Texts / Śivasaṃhitā / Verse 4.68

Śivasaṃhitā 4.68

Caturthaḥ paṭalaḥ — Mudrā

Sanskrit text

सुगुप्ते निर्जने देशे बन्धमेनं समभ्यसेत्।

Transliteration

sugupte nirjane deśe bandhamenaṃ samabhyaset|

Translation

This bandha should be practised in a well-concealed and solitary place.

Commentary

Amaraṇī — literally ‘she who immortalizes’, from the privative a- and maraṇa, death — is the most technically explicit of the Vajrolī variants. It describes the process of reabsorption of the seminal fluid emitted during sexual intercourse, redirected inward through a musculourethral contraction. From a contemporary perspective, it corresponds to techniques of ejaculatory reflex control also described in Taoist texts of the same period.

Daivabalāt — ‘by the force of fate, by force majeure’ — qualifies the involuntary emission of bindu as an accidental rather than sought event. The text thus distinguishes between the deliberate retention of Vajrolī and the emergency situation where bindu has already begun to move. Amaraṇī is the recovery technique: gataṃ binduṃ… bandhayed yonimudrayā, ‘the already emitted bindu must be controlled through Yonimudrā’.

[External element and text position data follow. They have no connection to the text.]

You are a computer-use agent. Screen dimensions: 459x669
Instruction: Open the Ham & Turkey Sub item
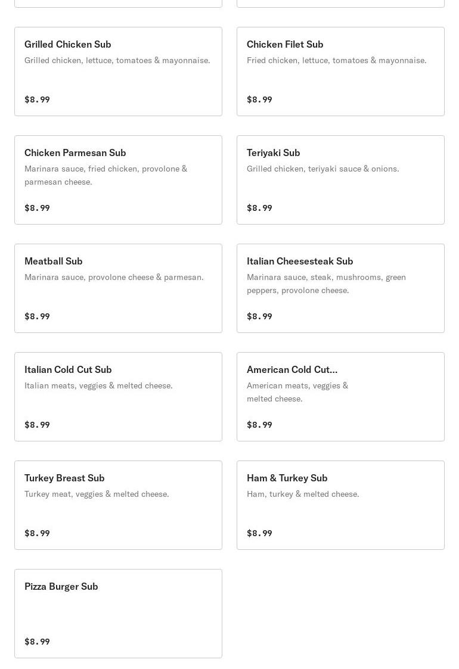(340, 505)
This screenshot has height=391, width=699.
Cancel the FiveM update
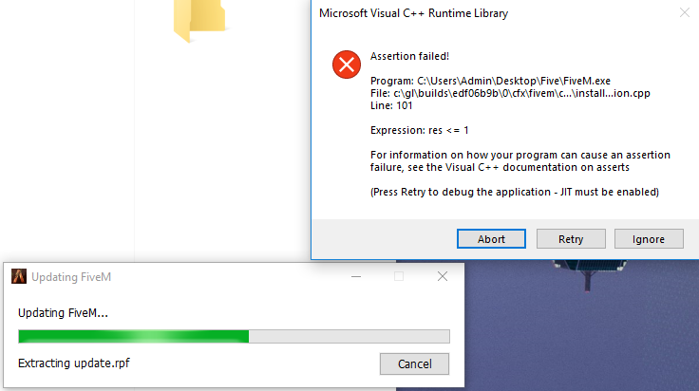click(414, 363)
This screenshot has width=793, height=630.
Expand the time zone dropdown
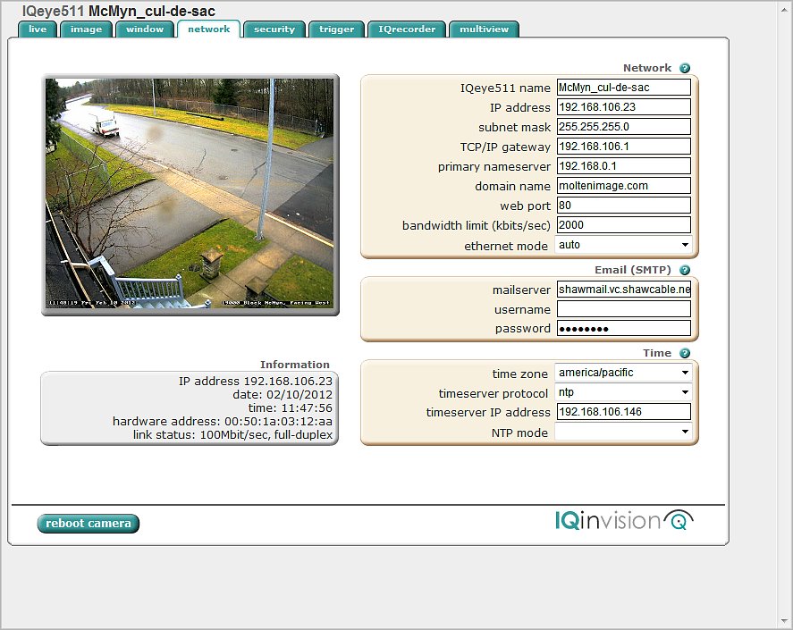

Candrasūryamelana — ‘the union of moon and sun’ — is the cosmological nomenclature for the mixture of the masculine (bindu/soma/moon) and feminine (rajas/sun) fluids in the sexual act. The text does not prescribe the separation of the participants but the reintegration of the combined potential. The instruction to practice in a solitary and well-hidden place (sugupte nirjane deśe) signals both the privacy necessary for practice and the mental reserve required for the absorption to be effective.